A major problem in phylogenetic or phylogenomic studies is that they might be hampered by signal stemming from other process than the descent-with-modification process. Therefore, we are developing new methods to ameliorate the impact of such processes in phylogenetic reconstructions.
Processes such as lateral gene transfer, incomplete lineage sorting, compositional biases, mutational saturation or increased substitution rates, but also wrong assignment of a paralog to a ortholog group, so that the gene tree is inferred instead of the species, introduce artificial signal into the phylogenetic reconstruction and thus conceal the phylogenetic signal present in the dataset. Therefore, we develop new methods to determine the incongruence between different data (e.g., genes, but also morphological data) as well as some of their possible sources such as saturation, compositional biases or increased substitution rates more precisely. One such method is the PABA approach (see to the right), which assesses the congruence between partitions on a node-by-node manner rather than an all or nothing approach.

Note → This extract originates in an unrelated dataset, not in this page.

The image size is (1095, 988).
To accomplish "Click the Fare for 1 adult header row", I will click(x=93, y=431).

For these different approaches, we developed the program TreSpEx, which exploits the information present in the tree reconstruction of single gene analyses of phylogenomic datasets to detect potential paralogs or contaminations in the dataset, conduct PABA analyses in an automatic manner as well as to determine long branch and saturation indices for each taxon within the individual partition of a phylogenomic dataset. Implementations in the program are automatic BLAST searches of affected potentially paralogous sequences against selected NCBI databases to assess if a paralog was detected. Another the program is BaCoCa, which caclulates different alignment-based parameters for phylogenomic datasets.

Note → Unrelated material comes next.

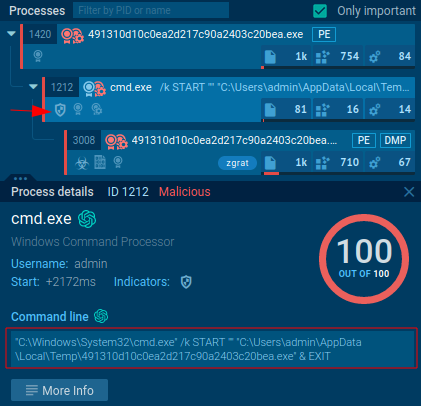The width and height of the screenshot is (421, 406).
Task: Click the registry modules icon showing 16
Action: point(322,110)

This year we got also a new FRIPRO project funded by the NFR called “InvertOmics – Phylogeny and evolution of lophotrochozoan invertebrates based on genomic data” to address these questions with respect to the phylogeny of Spiralia/Lophotrochozoa. In this project, besides aiming to generate high-quality genomes for 50 species covering all spiralian/lophotrochozoan phyla, we will also develop novel and innovative bioinformatic methods and tools. These will allow us to ameliorate the effects of the misleading biases even better. Moreover, this will also include a new support measurement, which is entirely different from all recent measurements. Due to both these new tools and genomes, we will be able find out how the different spiralian/lophotrochozoan phyla are related to each other and how the last common ancestor of animals like humans, insects, and earthworms looked and how evolution proceeded within this large group.
Previously, we brought some of these methods to bear on potential Long Branch problems such as might be the case with Platyzoa. The taxa grouping together as Platyzoa are characterized by strongly increased substitutions rates in molecular-phylogenetic or phylogenomic studies. However, such long-branched taxa have a tendency to artificially group together and, thus, it is uncertain if Platyzoa is a real monophyletic taxon with an overall increased substitution rate. Therefore, detection of such problems in crucial to reveal the phylogenetic signal regarding platyzoan taxa. In a recent study, we could convincingly show that indeed support for the monophyly of Platyzoa stemmed from artifical rather than real signal (see below).